Copying files in Linux

Filing papers and documents

Copying documents used to require a dedicated staff member in offices, and then a dedicated machine. Today, copying is a task computer users do without a second thought. Copying data on a computer is so trivial that copies are made without you realizing it, such as when dragging a file to an external drive.

read more

Copying documents used to require a dedicated staff member in offices, and then a dedicated machine. Today, copying is a task computer users do without a second thought. Copying data on a computer is so trivial that copies are made without you realizing it, such as when dragging a file to an external drive.

The concept that digital entities are trivial to reproduce is pervasive, so most modern computerists don’t think about the options available for duplicating their work. And yet, there are several different ways to copy a file on Linux. Each method has nuanced features that might benefit you, depending on what you need to get done.

Here are a number of ways to copy files on Linux, BSD, and Mac.

Copying in the GUI

As with most operating systems, you can do all of your file management in the GUI, if that’s the way you prefer to work.

Drag and drop

The most obvious way to copy a file is the way you’re probably used to copying files on computers: drag and drop. On most Linux desktops, dragging and dropping from one local folder to another local folder moves a file by default. You can change this behavior to a copy operation by holding down the Ctrl key after you start dragging the file.

Your cursor may show an indicator, such as a plus sign, to show that you are in copy mode:

Note that if the file exists on a remote system, whether it’s a web server or another computer on your own network that you access through a file-sharing protocol, the default action is often to copy, not move, the file.

Right-click

If you find dragging and dropping files around your desktop imprecise or clumsy, or doing so takes your hands away from your keyboard too much, you can usually copy a file using the right-click menu. This possibility depends on the file manager you use, but generally, a right-click produces a contextual menu containing common actions.

The contextual menu copy action stores the file path (where the file exists on your system) in your clipboard so you can then paste the file somewhere else:

In this case, you’re not actually copying the file’s contents to your clipboard. Instead, you’re copying the file path. When you paste, your file manager looks at the path in your clipboard and then runs a copy command, copying the file located at that path to the path you are pasting into.

Copying on the command line

While the GUI is a generally familiar way to copy files, copying in a terminal can be more efficient.

cp

The obvious terminal-based equivalent to copying and pasting a file on the desktop is the cp command. This command copies files and directories and is relatively straightforward. It uses the familiar source and target (strictly in that order) syntax, so to copy a file called example.txt into your Documents directory:

$ cp example.txt ~/Documents

Just like when you drag and drop a file onto a folder, this action doesn’t replace Documents with example.txt. Instead, cp detects that Documents is a folder, and places a copy of example.txt into it.

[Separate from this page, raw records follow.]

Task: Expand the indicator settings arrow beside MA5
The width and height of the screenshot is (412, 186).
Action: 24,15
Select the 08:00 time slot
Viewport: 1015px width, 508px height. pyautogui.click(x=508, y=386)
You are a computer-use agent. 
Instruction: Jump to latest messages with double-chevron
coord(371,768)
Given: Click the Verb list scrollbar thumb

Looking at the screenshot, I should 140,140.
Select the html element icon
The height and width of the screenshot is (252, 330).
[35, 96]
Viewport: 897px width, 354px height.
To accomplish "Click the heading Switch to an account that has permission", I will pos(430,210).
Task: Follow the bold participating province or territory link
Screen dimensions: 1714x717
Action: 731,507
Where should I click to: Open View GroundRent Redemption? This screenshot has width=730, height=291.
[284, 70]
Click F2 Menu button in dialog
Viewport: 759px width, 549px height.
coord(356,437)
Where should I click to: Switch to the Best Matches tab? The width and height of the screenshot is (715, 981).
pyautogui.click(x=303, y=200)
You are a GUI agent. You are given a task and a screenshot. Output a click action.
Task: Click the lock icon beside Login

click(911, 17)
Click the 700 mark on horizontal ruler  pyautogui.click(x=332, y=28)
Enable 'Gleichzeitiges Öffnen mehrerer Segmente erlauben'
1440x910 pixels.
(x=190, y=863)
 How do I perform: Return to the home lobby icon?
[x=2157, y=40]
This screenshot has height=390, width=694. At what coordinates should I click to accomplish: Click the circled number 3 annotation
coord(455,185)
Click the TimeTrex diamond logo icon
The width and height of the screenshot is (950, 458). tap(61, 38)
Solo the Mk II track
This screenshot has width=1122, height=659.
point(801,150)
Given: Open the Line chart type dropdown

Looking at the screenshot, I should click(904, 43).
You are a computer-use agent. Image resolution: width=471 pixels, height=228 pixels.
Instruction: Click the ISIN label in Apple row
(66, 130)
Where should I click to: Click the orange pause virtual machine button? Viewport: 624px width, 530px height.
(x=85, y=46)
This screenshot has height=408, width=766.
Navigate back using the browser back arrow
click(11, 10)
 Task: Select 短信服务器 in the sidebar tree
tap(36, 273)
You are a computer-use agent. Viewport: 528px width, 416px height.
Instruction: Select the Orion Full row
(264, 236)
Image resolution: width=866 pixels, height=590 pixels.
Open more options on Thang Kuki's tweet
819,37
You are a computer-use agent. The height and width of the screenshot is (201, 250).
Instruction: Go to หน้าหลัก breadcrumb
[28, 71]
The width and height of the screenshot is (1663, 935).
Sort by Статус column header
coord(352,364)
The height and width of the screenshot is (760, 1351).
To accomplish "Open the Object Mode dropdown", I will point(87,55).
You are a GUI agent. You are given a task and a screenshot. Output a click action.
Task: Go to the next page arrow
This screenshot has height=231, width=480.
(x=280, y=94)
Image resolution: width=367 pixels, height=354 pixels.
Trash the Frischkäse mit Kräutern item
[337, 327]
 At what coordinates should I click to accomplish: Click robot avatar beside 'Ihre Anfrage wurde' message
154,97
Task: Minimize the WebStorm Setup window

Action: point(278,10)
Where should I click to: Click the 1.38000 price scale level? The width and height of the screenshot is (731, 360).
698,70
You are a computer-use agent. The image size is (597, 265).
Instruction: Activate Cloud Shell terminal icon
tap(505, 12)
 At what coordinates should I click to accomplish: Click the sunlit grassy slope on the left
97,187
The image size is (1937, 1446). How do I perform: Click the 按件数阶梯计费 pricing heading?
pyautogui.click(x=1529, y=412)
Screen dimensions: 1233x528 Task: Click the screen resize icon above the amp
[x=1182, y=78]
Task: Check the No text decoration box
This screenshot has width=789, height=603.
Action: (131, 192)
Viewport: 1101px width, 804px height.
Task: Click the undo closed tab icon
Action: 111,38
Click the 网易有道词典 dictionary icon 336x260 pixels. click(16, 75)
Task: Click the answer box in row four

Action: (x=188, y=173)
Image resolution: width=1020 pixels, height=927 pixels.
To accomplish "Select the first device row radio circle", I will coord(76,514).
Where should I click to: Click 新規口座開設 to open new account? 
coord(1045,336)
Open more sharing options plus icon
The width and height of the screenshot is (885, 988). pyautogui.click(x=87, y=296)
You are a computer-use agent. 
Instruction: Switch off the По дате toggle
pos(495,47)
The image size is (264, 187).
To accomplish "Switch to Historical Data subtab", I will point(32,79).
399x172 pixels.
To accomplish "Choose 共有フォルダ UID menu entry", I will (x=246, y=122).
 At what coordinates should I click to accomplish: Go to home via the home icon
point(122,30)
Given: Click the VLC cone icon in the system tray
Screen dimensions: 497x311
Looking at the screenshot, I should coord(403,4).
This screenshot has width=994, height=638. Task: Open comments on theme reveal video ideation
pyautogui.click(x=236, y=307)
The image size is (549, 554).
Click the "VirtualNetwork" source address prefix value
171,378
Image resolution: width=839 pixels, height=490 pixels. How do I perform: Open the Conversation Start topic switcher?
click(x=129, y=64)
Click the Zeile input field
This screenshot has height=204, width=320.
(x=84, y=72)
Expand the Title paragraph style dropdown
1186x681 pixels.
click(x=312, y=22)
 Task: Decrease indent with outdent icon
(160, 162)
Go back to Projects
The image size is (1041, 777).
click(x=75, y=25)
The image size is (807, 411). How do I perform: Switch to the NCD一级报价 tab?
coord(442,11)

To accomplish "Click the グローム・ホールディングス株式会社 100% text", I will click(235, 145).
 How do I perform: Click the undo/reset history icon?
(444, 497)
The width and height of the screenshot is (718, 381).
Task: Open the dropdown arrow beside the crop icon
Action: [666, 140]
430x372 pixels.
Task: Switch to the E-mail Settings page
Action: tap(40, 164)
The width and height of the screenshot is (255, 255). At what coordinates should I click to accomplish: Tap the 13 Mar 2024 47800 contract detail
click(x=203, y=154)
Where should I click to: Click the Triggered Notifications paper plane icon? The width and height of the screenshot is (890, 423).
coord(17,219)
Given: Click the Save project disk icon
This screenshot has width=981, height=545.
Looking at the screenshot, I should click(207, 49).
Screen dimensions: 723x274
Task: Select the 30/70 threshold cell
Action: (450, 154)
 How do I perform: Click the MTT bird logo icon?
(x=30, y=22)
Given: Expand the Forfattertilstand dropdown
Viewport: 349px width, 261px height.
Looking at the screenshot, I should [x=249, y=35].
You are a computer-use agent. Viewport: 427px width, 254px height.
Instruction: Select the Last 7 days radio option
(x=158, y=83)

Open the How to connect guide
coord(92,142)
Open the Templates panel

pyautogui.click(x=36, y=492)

You can also, conveniently (and efficiently), rename the file as you copy it:

$ cp example.txt ~/Documents/example_copy.txt

That fact is important because it allows you to make a copy of a file in the same directory as the original:

$ cp example.txt example.txt
cp: ‘example.txt’ and ‘example.txt’ are the same file.
$ cp example.txt example_copy.txt

To copy a directory, you must use the -r option, which stands for —recursive. This option runs cp on the directory inode, and then on all files within the directory. Without the -r option, cp doesn’t even recognize a directory as an object that can be copied:

$ cp notes/ notes-backup
cp: -r not specified; omitting directory ‘notes/’
$ cp -r notes/ notes-backup

cat

The cat command is one of the most misunderstood commands, but only because it exemplifies the extreme flexibility of a POSIX system. Among everything else cat does (including its intended purpose of concatenating files), it can also copy. For instance, with cat you can create two copies from one file with just a single command. You can’t do that with cp.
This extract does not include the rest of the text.